*** Opening Data shown ***

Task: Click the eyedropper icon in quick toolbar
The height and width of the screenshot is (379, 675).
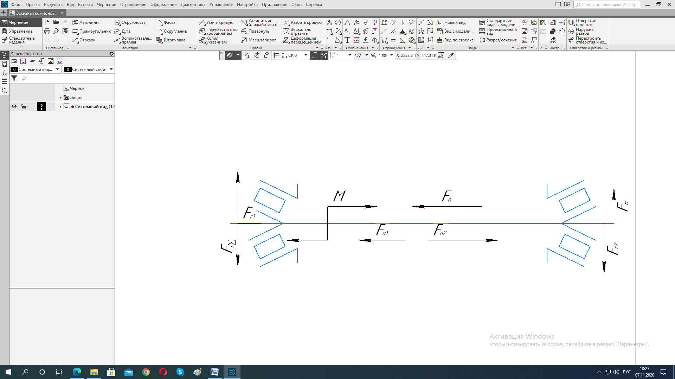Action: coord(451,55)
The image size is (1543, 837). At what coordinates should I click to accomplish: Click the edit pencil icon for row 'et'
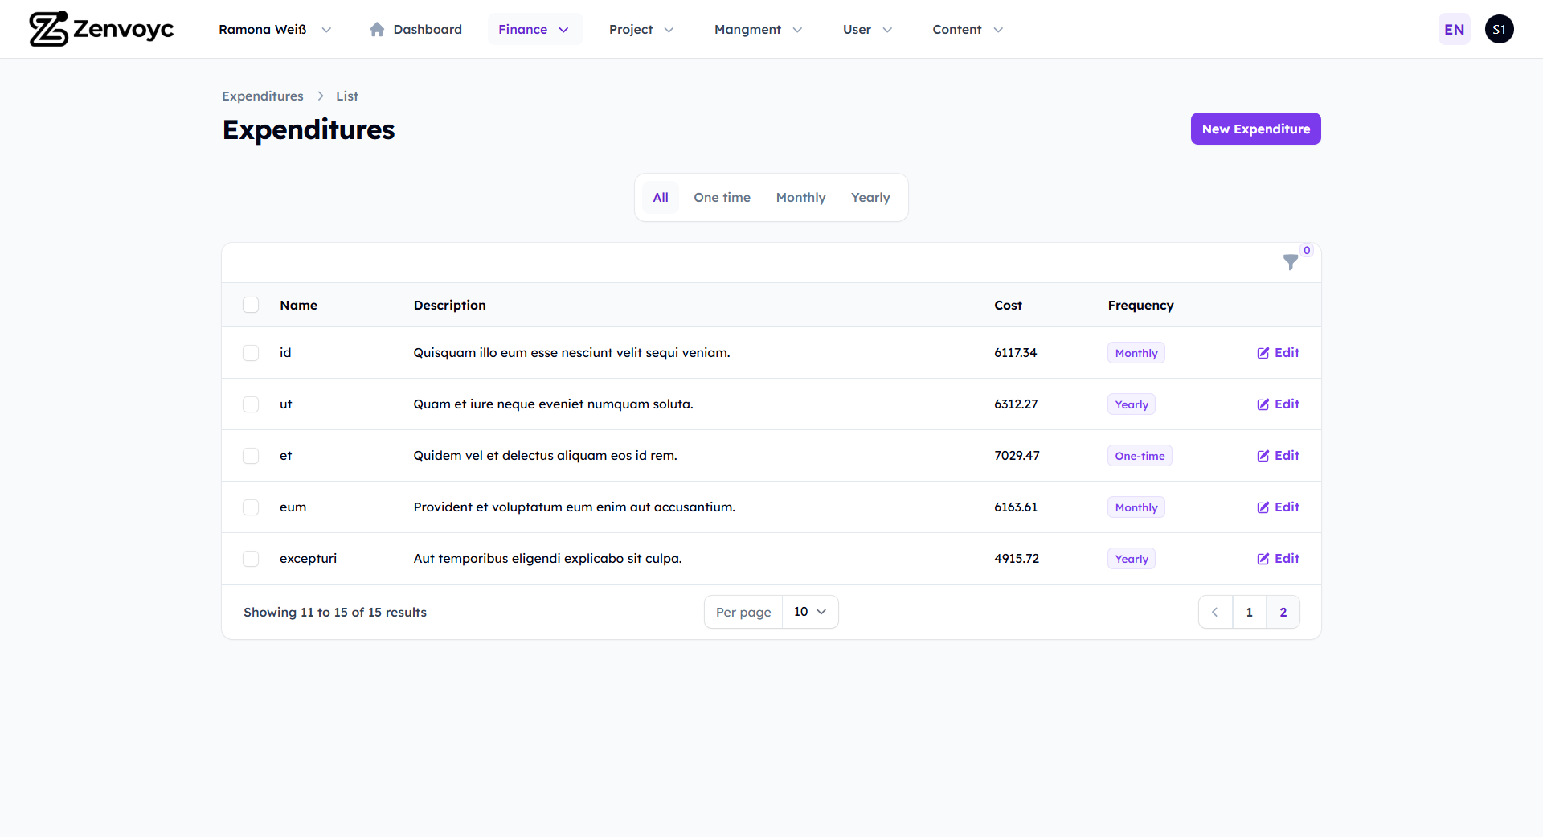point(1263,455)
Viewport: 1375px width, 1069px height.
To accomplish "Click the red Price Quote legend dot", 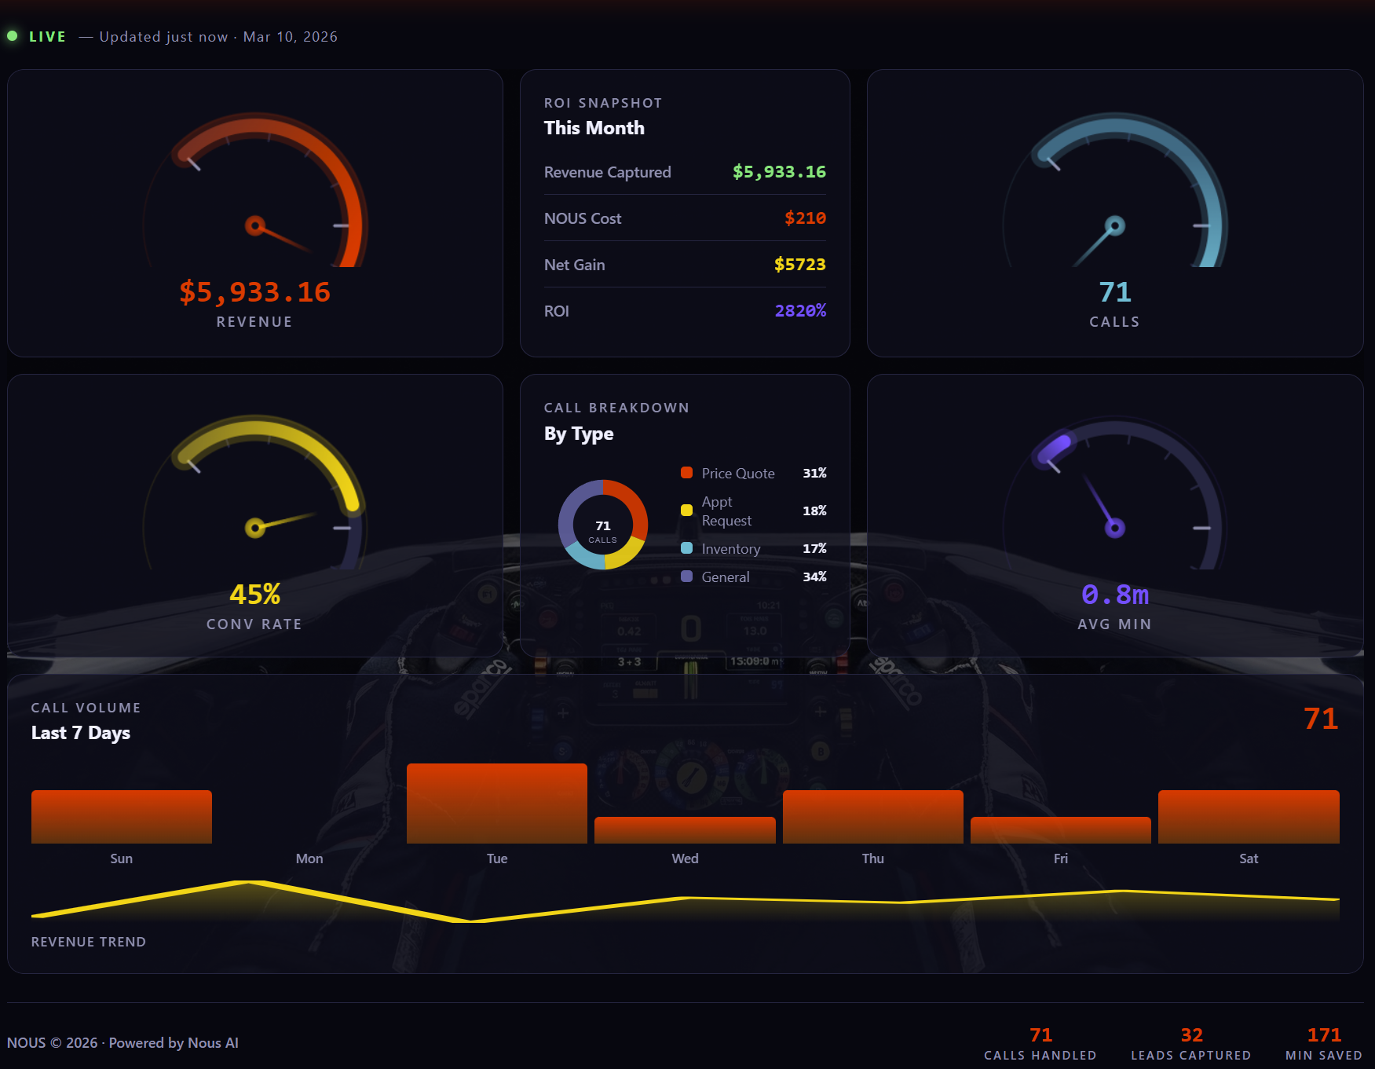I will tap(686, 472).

*** Closing Data shown ***

▸ Try it
Which part of the entries opens with the line containing "The height and" and closes with the line containing "Viewport: 1375px width, 1069px height."? Output that part exactly, ends included, pictures excluded.

▸ Solution to the problem
The height and width of the screenshot is (379, 675).
Action: coord(451,55)
The image size is (1543, 837). At what coordinates should I click to accomplish: Click the edit pencil icon for row 'et'
point(1263,455)
Viewport: 1375px width, 1069px height.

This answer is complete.